The data munging process in Python: An overview-0.1

The data munging process in Python: An overview-0.1
Photo by Claudio Schwarz / Unsplash

In my previous abstract, we have learnt the following about data munging process: what is a DataFrame and how to create one. Refer to my previous article. This abstract will give you a brief idea about munging process.

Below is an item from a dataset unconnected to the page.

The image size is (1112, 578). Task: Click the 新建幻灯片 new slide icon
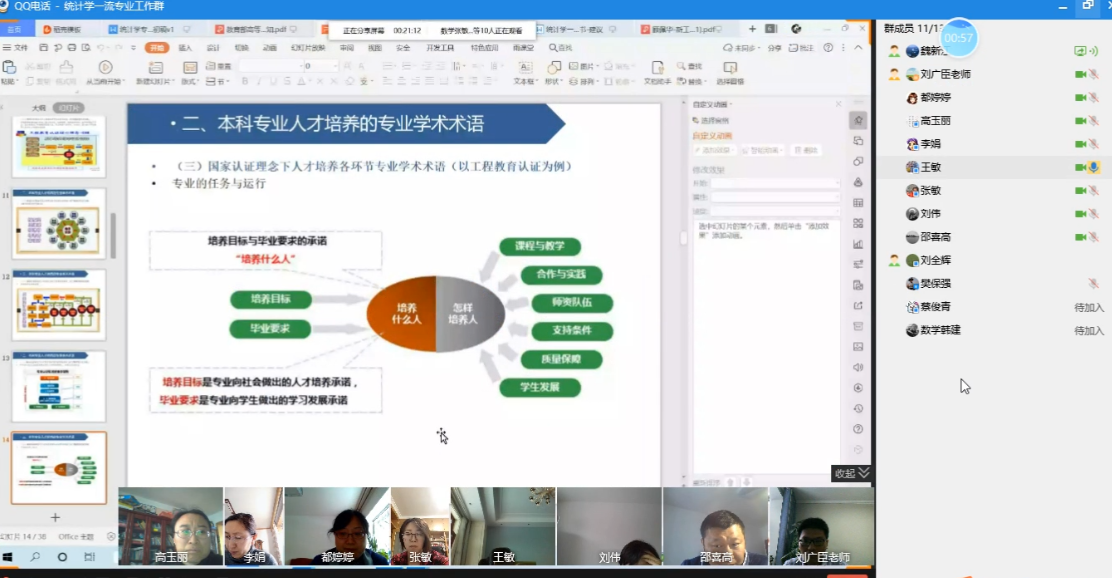tap(155, 67)
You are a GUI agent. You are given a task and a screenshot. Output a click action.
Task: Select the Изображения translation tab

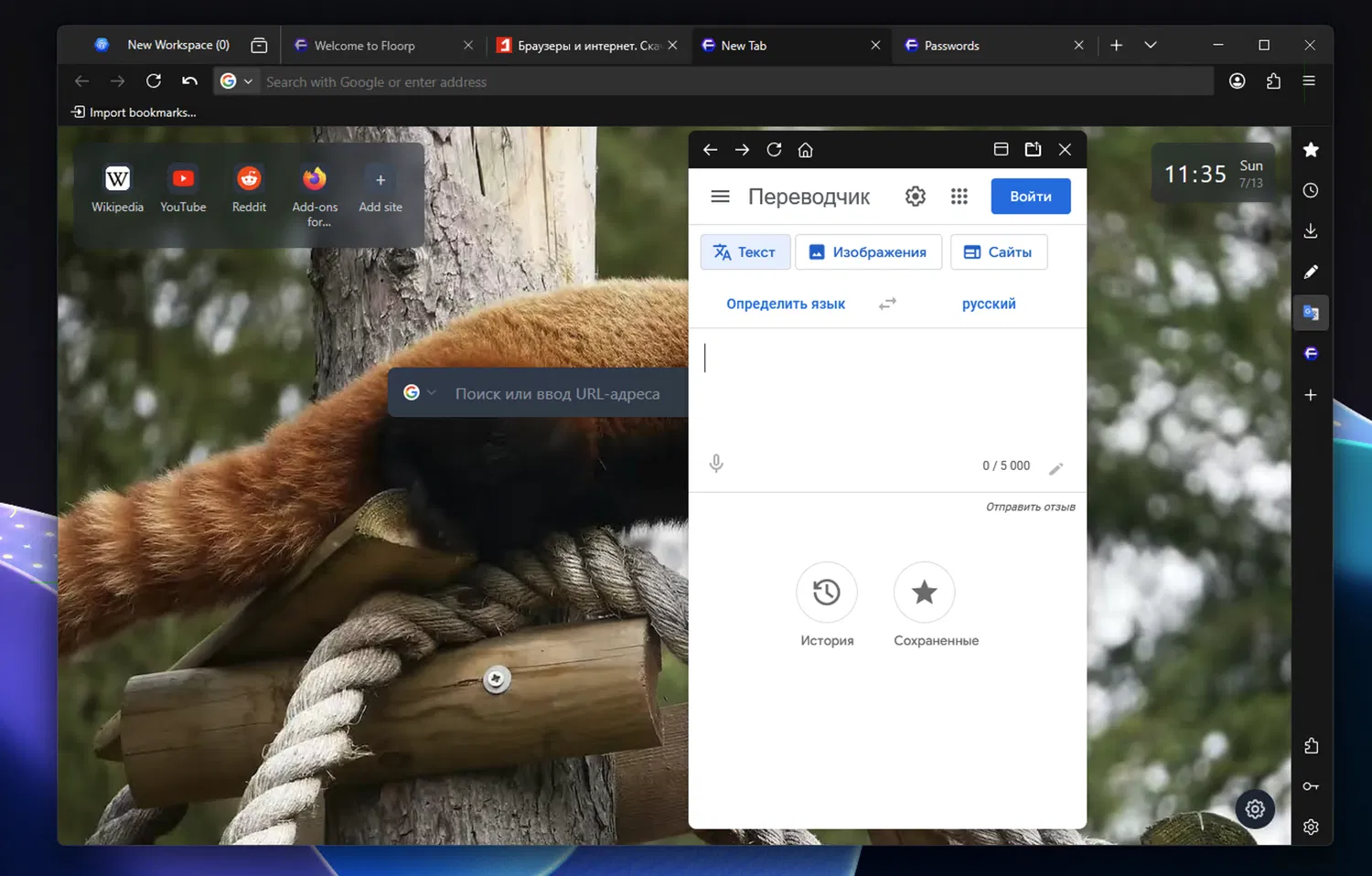[x=868, y=252]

Step 1(Continued..): Inspect data –

  • Checking attributes- DataFrame:

Let's look at some ways to access the data in a DataFrame. We already did marginally of this back in an anterior edification when we did the broad overview of Pandas Data Structures, so let’s expeditiously go over this. Now checking DataFrame Attributes, which are auxiliary when we optate to fetch information cognate to a particular DataFrame. The important data frame attributes are index, columns, dtypes, info, shape, size, count, astype, transpose(T). Let's try to understand these attributes by considering the following example.

Attributes

Description

DataFrame.index

This will fetch the index’s names of the DataFrame.

DataFrame.columns

Give the column labels of the DataFrame.

DataFrame.shape

It gives a tuple that represents the dimensionality of a DataFrame.

DataFrame.dtypes

Return the dtypes in the DataFrame.  This will return a Series object with the column names as the index labels and the corresponding data types as the values.

DataFrame.info

This method returns information about the DataFrame, such as index dtype and column, non-null value, and memory usage.

DataFrame.size

For Series, returns the number of rows. Otherwise, in the case of DataFrame, it returns the number of rows multiplied by the number of columns.

Series.count

It counts non-NA cells for each column or row.

Series.astype

It will change the data types of the DataFrame that we’re working with.

Series.T

This attribute used to transpose the DataFrame

Read more attributes at Pandas DataFrame

  • Check for – value, missing values:

While checking if an item exists or not: use ‘in’ keyword.

To Detect if there is any missing data: missing data in Pandas appears as NaN (Not a number), and to detect them, we use- isnull() and notnull() functions.

All right, so in the next lesson, we’ll talk about Pandas Descriptive Statistics on numerical and categorical data and also will move forward to step two i.e. Clean & Data Manipulation.